Paris, 4 November 2025.- The French writer Laurent Mauvignier has just been the winner of the Prix Goncourt 2025 for his novel La Maison empire (Éditions de Minuit), this Tuesday, November 4, 2025. Two months earlier, the same book had already won the Le Monde Literary Prize. A double consecration for an author who, for twenty-five years, has built a demanding work on memory, shame and transmission.

In the famous Drouant restaurant in Paris, France, the Goncourt Academy awarded its prestigious prize to Laurent Mauvignier for La Maison Empire. A vast and silent novel, crossed by family shadows and buried secrets. This award crowns an exceptional year: on September 3, Mauvignier had already won the Le Monde Literary Prize, awarded on the Cordeliers campus in Paris. Two major awards, two months apart, for the same book: a rare event in French literary history.

A novel of memory and silence

The empty house tells the story of a house abandoned for twenty years, reopened by the narrator's father. In this frozen house, each object a piano, a medal, a carved photo becomes a witness of the past. Through four generations, Mauvignier explores the shames, secrets, filiation and weight of silence. Writing, dense and immersive, plunges the reader into collective memory, where the intimate joins history.

Since his debut at the Midnight Editions, Mauvignier has established himself as one of the most powerful novelists of his generation. His long style breaths, attention to the unsaid, looking at pain and dignity he compared to Claude Simon or Faulkner. With La Maison empty, he signed his tenth novel and, according to the jury of the World, reached the top of his art.
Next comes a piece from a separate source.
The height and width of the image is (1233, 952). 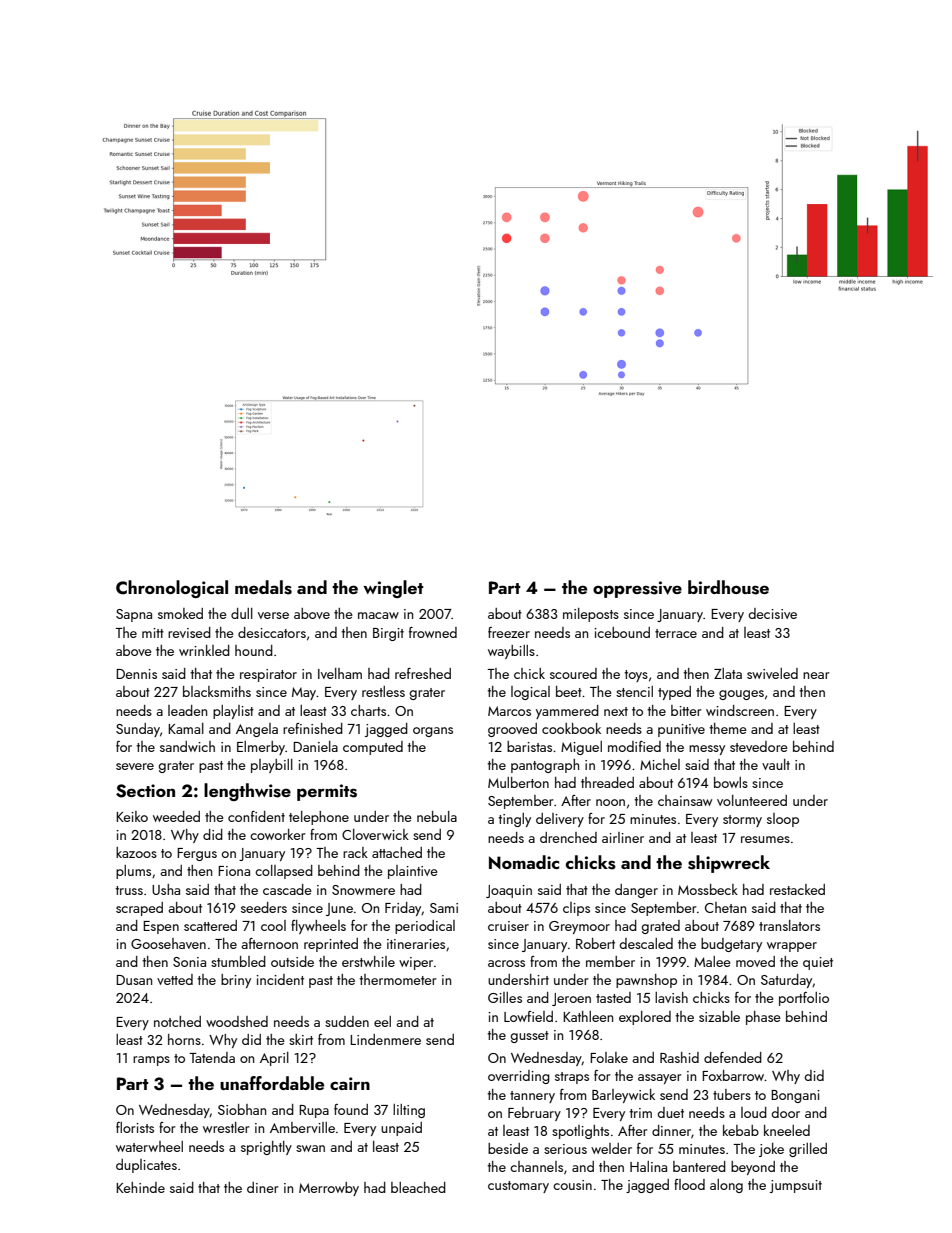 What do you see at coordinates (783, 820) in the image?
I see `sloop` at bounding box center [783, 820].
For the Goncourt jury, chaired by Didier Decoin, the text is a work of rare intensity, where literature confronts memory as a broken mirror.
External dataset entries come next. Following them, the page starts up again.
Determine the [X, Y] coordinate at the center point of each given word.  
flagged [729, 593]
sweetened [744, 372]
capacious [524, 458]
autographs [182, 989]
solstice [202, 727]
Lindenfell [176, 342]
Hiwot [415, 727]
Before this double victory in 2025, Mauvignier had already received: the Fénéon Prize (2000) for Loin d'eux, the Wepler Prize and the Inter Book Prize (2001) for Learning to Finish, the Fnac Prize (2006) for In the crowd, the Prix des Libraires (2010) for Men. But the Goncourt, often regarded as the grail of French letters, definitely devotes a writer's journey both discreet, deep and constant.

The Prix Le Monde, awarded on September 3, 2025, had already highlighted the power of the novel, welcoming a family fresco inhabited by memory and shame. The Goncourt Prize, on the other hand, expands international recognition: foreign publishing houses have already acquired translation rights, and sales now exceed 200,000 copies in France.
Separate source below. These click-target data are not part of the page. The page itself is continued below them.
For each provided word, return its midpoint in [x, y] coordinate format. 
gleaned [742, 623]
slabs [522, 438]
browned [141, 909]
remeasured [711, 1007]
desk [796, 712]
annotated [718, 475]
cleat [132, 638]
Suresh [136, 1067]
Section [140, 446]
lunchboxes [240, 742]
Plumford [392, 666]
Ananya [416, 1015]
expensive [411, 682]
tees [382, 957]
Laurent Mauvignier today enters the small circle of the great French writers consecrated by the Goncourt. With The Empty House, he signs a monumental work on transmission and silence, where each page seems to search the human soul. Two major awards for the same novel: 2025 will remain like Mauvignier, the year in which French literature celebrated, through it, the power of memory and speech.